Bonnie Gibbons is a web site developer and SEO with a background in classical music. She might be persuaded to teach a few cello lessons in the Chicago area.

"A Bridge Across the Abyss" -Strauss's Die Frau ohne Schatten (at Chicago Lyric Opera, the dress rehearsal was this afternoon)

The most poetic line of Hofmannsthal’s libretto for Strauss’s opera (premiered 1919) is sung by a small  chorus of night watchmen at the end of act one; they adjure the town’s husbands and wifes to “love one another more than your life, and know this; not for your life’s sake alone is the seed of life given to you, but is solely for the sake of your love…you husbands and wives, who lie in one another’s loving arms, you are the bridge across the abyss over which the dead come back to life. Blessed is your work of love!”

Can art be “a bridge across the abyss”? And are we in fact poised above an abyss, en general? Or does an artist manufacture the concept of “an abyss” to make his work appear to be redemptive? I don’t know, but the piece worked for me, from beginning to end. The theme of the wounding of the falcon, which became a love motif throughout the course of the piece, uniting the Mozartian couples Pamina and Tamino and Papageno and ..I mean, Emperor and Empress, Dyer and wife, was especially memorable; it better have been, because Strauss repeated it a zillion times in a zillion ways, but he had the courage of his convictions, and it paid off; the leitmotivic organization was splendidly cogent. 

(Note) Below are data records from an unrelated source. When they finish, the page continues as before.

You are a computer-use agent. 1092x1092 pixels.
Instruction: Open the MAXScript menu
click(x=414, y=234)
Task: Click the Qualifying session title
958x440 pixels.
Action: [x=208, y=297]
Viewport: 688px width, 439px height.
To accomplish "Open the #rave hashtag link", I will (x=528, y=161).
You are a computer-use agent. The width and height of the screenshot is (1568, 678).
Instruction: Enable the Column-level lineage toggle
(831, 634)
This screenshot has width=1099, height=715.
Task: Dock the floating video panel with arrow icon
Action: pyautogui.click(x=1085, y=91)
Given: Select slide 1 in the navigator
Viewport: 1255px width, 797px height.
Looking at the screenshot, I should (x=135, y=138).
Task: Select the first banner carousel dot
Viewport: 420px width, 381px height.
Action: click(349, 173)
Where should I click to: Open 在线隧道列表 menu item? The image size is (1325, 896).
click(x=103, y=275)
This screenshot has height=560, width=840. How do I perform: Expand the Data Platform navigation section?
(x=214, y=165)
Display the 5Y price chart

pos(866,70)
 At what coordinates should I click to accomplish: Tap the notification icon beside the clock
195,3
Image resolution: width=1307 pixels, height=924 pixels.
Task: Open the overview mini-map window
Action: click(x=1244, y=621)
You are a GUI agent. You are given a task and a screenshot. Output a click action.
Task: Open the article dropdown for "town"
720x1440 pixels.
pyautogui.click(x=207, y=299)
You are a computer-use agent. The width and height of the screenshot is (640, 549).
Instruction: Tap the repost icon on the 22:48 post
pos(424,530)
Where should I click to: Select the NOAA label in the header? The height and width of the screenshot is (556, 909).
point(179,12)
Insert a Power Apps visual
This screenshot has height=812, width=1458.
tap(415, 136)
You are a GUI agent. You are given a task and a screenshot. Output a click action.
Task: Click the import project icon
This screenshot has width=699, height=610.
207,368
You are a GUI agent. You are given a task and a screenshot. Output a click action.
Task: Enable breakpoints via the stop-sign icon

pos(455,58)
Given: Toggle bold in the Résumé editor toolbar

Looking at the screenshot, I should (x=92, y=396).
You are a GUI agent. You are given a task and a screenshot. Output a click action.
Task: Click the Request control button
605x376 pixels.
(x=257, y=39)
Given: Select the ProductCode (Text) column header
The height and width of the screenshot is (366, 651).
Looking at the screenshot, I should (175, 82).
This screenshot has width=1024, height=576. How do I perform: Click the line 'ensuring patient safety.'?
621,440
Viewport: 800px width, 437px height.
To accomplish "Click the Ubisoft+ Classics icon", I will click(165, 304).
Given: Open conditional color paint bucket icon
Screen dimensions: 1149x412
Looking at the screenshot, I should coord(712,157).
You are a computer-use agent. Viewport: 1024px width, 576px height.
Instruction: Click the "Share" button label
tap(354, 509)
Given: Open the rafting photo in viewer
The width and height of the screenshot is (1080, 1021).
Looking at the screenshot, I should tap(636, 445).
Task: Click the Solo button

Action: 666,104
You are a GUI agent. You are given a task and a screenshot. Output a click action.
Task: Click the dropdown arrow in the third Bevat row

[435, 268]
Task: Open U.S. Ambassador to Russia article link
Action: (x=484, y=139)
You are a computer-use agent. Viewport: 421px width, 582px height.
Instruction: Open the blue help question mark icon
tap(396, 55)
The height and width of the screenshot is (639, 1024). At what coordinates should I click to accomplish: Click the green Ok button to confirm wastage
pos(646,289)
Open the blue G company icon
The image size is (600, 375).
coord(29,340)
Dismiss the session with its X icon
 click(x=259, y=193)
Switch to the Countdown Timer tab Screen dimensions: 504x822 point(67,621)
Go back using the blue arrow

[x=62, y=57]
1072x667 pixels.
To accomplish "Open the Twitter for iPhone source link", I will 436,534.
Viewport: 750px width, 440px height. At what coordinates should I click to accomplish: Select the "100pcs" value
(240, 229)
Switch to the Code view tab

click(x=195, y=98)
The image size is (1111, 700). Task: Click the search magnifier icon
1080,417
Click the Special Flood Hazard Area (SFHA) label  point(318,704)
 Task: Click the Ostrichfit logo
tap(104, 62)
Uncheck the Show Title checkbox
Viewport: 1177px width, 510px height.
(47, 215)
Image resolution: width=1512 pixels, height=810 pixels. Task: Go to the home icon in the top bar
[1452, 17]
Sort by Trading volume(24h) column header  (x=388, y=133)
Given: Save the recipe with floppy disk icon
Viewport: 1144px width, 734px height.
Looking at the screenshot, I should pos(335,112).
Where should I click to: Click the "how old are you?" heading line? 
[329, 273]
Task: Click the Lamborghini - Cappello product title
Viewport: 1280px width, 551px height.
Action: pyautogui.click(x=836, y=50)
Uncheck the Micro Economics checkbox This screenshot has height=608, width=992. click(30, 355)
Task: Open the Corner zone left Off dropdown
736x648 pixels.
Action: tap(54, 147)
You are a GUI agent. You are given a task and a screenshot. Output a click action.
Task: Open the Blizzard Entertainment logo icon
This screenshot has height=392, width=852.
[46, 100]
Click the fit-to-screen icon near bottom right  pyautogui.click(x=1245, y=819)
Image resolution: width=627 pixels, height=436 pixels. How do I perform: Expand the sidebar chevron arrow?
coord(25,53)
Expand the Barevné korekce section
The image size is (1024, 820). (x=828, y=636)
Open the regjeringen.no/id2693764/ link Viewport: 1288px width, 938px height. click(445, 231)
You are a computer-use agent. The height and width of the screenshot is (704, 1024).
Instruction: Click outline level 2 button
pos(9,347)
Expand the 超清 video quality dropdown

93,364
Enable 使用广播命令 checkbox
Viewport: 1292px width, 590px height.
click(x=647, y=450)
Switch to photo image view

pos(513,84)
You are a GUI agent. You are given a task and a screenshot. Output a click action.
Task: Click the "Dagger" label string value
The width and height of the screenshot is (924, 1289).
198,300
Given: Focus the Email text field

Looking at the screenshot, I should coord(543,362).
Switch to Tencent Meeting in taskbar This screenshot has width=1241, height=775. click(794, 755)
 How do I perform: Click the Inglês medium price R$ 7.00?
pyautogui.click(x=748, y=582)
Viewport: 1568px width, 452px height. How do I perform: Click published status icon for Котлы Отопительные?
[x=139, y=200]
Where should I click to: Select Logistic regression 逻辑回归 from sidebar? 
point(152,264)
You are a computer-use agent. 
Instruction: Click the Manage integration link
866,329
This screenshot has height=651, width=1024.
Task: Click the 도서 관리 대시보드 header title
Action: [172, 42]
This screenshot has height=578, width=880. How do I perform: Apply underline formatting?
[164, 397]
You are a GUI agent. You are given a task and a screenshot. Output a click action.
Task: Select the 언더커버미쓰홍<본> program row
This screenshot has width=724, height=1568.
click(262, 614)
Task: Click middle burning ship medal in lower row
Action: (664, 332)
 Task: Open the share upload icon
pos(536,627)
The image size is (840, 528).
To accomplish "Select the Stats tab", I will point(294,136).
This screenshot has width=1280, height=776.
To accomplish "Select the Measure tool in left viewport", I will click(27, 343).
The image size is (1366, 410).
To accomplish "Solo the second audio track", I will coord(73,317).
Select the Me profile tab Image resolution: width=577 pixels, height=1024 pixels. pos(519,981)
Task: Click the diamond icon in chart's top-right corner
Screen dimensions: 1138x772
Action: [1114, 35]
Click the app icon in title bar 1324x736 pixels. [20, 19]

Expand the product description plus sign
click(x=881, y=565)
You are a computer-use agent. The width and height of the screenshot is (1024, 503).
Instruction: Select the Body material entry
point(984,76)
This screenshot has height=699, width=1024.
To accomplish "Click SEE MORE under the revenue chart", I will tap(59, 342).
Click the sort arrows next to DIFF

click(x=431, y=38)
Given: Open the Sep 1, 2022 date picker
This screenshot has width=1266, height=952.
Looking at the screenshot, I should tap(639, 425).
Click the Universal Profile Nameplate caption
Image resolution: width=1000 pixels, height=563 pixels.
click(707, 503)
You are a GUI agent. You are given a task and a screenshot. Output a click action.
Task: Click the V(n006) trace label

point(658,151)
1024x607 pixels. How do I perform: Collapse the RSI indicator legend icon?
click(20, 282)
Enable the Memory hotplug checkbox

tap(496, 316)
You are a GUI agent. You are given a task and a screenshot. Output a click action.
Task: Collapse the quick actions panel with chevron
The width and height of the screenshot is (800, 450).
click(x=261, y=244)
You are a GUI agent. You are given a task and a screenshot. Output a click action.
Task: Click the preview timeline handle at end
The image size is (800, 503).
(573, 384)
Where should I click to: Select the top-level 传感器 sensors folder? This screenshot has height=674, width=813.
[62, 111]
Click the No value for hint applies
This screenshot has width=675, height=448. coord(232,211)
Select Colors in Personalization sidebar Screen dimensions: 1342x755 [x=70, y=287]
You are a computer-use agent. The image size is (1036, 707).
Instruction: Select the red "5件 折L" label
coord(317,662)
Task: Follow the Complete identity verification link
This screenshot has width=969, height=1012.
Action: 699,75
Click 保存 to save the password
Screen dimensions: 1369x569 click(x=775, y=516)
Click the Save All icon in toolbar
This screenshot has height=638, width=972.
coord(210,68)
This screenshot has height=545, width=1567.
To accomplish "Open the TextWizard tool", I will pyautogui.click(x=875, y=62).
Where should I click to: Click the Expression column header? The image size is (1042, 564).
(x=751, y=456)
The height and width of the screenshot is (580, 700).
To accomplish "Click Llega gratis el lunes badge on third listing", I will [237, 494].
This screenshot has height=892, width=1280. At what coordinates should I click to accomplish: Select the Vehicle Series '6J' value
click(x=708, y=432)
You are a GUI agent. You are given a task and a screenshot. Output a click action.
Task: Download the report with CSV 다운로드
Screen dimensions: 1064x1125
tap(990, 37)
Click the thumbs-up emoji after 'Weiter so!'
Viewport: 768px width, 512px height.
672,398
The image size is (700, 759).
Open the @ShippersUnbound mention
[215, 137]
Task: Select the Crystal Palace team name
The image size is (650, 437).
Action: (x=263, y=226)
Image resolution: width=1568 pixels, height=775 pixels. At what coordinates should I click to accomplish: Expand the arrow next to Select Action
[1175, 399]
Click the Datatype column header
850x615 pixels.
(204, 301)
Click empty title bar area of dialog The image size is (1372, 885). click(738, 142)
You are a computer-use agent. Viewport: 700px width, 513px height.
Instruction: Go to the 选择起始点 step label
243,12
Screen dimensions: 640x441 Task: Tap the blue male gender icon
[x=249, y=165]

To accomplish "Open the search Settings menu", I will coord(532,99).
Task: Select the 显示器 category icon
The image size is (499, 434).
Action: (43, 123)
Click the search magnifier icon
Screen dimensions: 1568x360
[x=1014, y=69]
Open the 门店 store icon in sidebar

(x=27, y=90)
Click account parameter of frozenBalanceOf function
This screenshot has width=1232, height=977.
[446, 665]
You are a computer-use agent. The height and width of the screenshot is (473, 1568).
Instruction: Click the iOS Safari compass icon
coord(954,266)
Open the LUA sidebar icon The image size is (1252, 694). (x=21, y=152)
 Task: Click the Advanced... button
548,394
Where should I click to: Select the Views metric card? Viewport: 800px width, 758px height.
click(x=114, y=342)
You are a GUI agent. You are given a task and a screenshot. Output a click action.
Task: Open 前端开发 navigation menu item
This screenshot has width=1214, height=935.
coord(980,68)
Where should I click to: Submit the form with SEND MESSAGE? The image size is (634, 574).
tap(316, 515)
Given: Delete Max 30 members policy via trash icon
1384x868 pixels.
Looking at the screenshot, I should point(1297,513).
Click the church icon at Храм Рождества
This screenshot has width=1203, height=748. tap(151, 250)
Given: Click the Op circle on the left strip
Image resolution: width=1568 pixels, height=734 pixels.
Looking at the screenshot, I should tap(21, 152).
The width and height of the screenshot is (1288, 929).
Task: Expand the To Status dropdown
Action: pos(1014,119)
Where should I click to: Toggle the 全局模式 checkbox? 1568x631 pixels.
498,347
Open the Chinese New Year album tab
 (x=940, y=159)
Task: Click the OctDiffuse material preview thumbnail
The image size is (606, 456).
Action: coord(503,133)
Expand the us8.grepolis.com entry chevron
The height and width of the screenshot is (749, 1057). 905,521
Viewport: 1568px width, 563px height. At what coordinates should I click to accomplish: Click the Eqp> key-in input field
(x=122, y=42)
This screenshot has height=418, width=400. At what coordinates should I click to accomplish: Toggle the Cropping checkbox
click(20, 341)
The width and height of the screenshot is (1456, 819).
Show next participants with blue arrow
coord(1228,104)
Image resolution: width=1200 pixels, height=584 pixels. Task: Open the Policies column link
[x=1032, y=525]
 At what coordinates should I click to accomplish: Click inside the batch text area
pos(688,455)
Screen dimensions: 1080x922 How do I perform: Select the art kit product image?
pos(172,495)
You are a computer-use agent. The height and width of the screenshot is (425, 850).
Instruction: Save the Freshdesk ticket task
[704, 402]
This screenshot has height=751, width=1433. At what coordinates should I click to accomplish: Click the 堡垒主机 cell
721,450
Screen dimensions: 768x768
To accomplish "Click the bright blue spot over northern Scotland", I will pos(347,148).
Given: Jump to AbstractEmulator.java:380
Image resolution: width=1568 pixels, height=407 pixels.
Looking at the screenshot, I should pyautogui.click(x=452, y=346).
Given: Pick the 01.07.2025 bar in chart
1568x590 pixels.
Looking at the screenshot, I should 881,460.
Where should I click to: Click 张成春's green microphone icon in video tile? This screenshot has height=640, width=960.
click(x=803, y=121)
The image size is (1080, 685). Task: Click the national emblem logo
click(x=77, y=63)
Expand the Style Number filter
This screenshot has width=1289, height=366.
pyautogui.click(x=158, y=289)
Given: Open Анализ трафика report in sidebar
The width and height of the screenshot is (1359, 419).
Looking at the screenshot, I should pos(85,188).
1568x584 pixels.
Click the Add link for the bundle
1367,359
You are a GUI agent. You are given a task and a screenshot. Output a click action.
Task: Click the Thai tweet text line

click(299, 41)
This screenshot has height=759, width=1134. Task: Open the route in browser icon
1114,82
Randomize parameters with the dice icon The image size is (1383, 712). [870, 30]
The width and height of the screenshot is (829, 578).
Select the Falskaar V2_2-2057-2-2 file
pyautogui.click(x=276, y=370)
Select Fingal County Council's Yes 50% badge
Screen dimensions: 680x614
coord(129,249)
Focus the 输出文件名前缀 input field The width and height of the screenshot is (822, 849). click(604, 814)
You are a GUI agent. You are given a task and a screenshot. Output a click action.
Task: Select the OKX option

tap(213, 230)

Strauss may have been a bourgeois, and this passage may appear to be the grossest of bourgeois sentiments, couched in Teutonic sonic gargantua, but I was there today, in the theatre, (albeit the dress rehearsal) and moving it was, and how. The opera started at one and ended at five; that’s four hours! Four great hours. The acts get progressively better, as well. And I’m an opera lover born, but I can lose the thread, time to time, opera is demanding.  Not today. And the plot is the most recondite imaginable. This is an encomium, if you like.

If you live in Chicago you ought to go.  In the past I’ve been rebuked (getting rebuked is a super fun habit of mine) for not being sufficiently positive about the Lyric Opera; it’s a pleasure to be able to wholeheartedly and absolutely without reservation recommend this splendid effort. Everyone knows how great Deborah Voigt (the Empress) is. And lots of guys know the fine talents of Jill Grove (nurse), Franz Hawlata (Barak the Dyer — WFMT listeners also heard his wonderful Hans Sachs last week) and Christine Brewer (Dyer’s wife); but the tenor who sang the Emperor, an unknown quantity to me, Robert Dean Smith, was equally splendid. And tenors have a tough time making their way in Strauss. Not Mr. Smith, whose scene with the falcon in act two was memorably beautiful. Memorably beautiful. I use words lightly all too often, but not here. Memorably beautiful. 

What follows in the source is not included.